Du soja, et un peu de viande !

Il apparaît que l’équol est le seul métabolite influencé par les habitudes alimentaires. Les hommes qui ingèrent plus de 30 mg d’isoflavones de soja par jour pendant au moins 2 ans voient leur probabilité de produire de l’équol qui est 5,3 fois plus élevée que ceux ayant consommé peu d’isoflavones. Plus étonnant : ceux qui mangent de la viande ont une probabilité de produire de l’équol qui est 4,3 fois plus élevée que les végétariens. Précisons cependant qu’il s’agissait d’une population qui mangeait peu de viande, en moyenne deux fois par semaine. Quoi qu’il en soit, il en ressort que l’habitude de consommer du soja, dans le cadre d’un régime mixte (non-végétarien), est favorable à la production d’équol. Cela ne signifie pas pour autant qu’il faille se ruer sur la viande, sachant que les données épidémiologiques nous apprennent qu’une alimentation riche en viande est associée à un risque accru de cancer de la prostate. Ici aussi, et une fois de plus, tout est question d’équilibre !

Sensibilité à l’insuline…

Autre terrain d’investigation pour la petite fève : le syndrome X, ou syndrome métabolique, et plus précisément la sensibilité à l’insuline. Des chercheurs de Caroline du Nord (Ingram K et al.), qui avaient déjà montré que les isoflavones de soja amélioraient la sensibilité à l’insuline chez des singes femelles, ont voulu savoir si cet effet était dû à des modifications du tissu adipeux. Ils ont donc comparé, pendant 2 ans, toujours chez des singes femelles, l’effet d’un régime aux protéines de soja avec isoflavones à celui d’une alimentation avec un mélange caséine/lactalbumine. Leurs résultats ne montrent pas de modification de la masse grasse. Ils estiment de ce fait que les améliorations métaboliques du soja ne passent pas par des modifications du tissu adipeux, mais par des effets sur d’autres tissus sensibles à l’insuline, tels que les muscles.

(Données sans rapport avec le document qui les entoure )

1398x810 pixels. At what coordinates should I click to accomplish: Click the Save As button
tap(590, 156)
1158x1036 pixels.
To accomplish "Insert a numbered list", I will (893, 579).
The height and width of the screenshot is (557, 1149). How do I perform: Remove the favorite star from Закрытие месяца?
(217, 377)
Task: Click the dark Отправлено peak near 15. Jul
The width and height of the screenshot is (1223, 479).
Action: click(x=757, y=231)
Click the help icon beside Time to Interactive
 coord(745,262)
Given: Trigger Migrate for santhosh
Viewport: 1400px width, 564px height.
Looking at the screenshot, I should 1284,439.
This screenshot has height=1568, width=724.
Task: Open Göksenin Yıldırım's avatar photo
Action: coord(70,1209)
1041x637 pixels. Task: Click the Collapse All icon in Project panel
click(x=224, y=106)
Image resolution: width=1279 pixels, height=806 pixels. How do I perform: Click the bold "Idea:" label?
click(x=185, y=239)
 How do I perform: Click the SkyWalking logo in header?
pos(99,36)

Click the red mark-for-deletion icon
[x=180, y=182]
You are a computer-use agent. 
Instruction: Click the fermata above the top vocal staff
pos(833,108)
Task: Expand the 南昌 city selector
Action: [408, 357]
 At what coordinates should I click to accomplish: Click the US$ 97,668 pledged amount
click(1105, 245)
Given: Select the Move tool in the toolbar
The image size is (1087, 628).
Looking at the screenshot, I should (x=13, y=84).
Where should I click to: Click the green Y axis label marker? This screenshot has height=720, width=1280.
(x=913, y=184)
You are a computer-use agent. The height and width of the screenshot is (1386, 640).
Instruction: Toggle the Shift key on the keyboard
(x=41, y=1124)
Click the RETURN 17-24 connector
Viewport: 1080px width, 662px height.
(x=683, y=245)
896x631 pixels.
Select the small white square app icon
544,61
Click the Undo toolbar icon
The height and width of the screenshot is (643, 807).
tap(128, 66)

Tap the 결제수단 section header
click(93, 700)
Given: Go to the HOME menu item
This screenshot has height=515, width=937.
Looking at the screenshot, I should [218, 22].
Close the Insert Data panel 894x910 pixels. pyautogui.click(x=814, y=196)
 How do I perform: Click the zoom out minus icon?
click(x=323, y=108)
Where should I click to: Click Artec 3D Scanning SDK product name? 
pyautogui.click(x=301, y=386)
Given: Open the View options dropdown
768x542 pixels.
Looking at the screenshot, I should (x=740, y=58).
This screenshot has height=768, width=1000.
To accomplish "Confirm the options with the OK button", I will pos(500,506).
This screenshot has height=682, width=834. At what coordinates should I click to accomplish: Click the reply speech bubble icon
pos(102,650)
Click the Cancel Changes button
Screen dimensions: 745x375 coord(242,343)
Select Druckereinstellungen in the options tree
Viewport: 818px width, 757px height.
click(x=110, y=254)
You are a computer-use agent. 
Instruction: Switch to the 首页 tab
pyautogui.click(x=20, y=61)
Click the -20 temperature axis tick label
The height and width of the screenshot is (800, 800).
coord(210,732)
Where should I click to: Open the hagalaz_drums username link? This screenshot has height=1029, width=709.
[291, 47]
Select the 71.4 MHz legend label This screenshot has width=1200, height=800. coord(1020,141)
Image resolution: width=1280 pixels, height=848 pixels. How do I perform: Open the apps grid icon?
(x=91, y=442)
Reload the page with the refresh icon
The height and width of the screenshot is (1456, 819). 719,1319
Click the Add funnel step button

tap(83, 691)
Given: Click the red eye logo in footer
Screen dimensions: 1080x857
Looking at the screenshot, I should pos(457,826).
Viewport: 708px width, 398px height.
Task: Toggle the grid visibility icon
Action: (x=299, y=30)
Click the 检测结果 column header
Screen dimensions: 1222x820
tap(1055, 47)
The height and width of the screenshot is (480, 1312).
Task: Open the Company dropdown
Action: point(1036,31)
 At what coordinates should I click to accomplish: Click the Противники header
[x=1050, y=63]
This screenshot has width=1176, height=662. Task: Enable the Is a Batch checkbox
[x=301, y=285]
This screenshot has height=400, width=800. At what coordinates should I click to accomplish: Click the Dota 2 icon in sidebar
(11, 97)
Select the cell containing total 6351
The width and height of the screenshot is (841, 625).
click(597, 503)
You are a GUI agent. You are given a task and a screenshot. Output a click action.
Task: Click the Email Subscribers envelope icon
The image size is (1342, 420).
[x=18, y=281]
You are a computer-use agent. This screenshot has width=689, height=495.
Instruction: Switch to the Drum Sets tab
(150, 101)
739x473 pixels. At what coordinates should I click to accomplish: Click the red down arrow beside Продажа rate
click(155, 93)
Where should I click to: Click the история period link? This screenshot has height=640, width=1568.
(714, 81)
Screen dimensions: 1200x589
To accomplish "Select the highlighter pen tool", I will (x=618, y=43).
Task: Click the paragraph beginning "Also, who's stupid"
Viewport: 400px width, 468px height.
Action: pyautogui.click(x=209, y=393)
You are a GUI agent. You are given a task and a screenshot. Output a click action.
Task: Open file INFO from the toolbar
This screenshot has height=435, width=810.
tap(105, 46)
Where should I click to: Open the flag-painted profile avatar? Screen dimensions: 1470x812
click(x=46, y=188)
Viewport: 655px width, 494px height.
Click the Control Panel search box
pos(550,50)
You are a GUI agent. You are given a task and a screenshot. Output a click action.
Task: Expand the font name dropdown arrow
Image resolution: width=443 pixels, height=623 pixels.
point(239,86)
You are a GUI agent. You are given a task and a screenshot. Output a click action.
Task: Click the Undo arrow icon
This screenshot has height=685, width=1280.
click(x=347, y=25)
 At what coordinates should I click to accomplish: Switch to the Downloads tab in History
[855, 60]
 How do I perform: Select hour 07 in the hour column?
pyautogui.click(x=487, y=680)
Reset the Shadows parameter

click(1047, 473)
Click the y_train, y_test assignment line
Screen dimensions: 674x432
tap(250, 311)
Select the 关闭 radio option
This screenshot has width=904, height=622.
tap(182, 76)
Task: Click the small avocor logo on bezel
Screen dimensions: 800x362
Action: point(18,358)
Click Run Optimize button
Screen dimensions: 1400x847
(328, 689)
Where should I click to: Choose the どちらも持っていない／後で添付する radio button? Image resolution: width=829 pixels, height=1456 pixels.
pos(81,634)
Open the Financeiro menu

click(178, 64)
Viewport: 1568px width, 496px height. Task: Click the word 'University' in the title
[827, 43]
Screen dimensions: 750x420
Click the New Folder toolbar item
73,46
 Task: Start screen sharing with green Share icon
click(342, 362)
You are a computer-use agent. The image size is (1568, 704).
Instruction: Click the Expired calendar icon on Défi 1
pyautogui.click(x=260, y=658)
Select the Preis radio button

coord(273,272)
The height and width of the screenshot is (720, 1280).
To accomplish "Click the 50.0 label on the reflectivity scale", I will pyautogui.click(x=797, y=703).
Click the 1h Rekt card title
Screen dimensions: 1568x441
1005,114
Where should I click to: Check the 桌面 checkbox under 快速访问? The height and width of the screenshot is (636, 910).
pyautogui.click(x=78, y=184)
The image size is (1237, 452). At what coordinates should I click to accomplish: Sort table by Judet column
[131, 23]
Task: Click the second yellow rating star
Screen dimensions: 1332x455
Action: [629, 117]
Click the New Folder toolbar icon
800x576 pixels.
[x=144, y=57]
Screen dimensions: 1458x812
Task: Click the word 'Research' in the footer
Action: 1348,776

Les premiers travaux chez l’homme commencent à apparaître. Une équipe de Hong Kong (Ho S et al. Chinese University of Hong Kong) a examiné les effets de la consommation habituelle de soja sur la glycémie à jeun de 173 femmes ménopausées (48-62 ans) pendant un an. Ils constatent que les protéines de soja ont une valeur prédictive qui intervient à concurrence de 14,1 % dans les variations absolues des changements de la glycémie à jeun. Ils estiment qu’une majoration de 10 g de protéines de soja par jour est associée à une réduction de 9,3 % de la glycémie à jeun.

…et syndrome X

Un poster d’une une équipe de Utrecht, aux Pays-Bas (Van der Schouw Y et al), présente les résultats d’une étude menée auprès de 400 hommes âgés de 40 à 80 ans. Les auteurs trouvent que l’apport alimentaire en isoflavones ainsi qu’en lignanes est associé, de façon indépendante, à une sensibilité à l’insuline plus élevée, ainsi qu’a une prévalence plus faible du syndrome métabolique. Des résultats prometteurs, mais qui n’en sont encore qu’à leurs premiers balbutiements. Affaire à suivre…

Nicolas Guggenbühl
Diététicien Nutritionniste

* 6th International Symposium on the role of soy in preventing and treating chronic disease. Chicago, Illinois, 30 octobre - 2 novembre 2005.
(1) Anderson JW et al. N Engl J Med. 1995 Aug 3;333(5):276-82.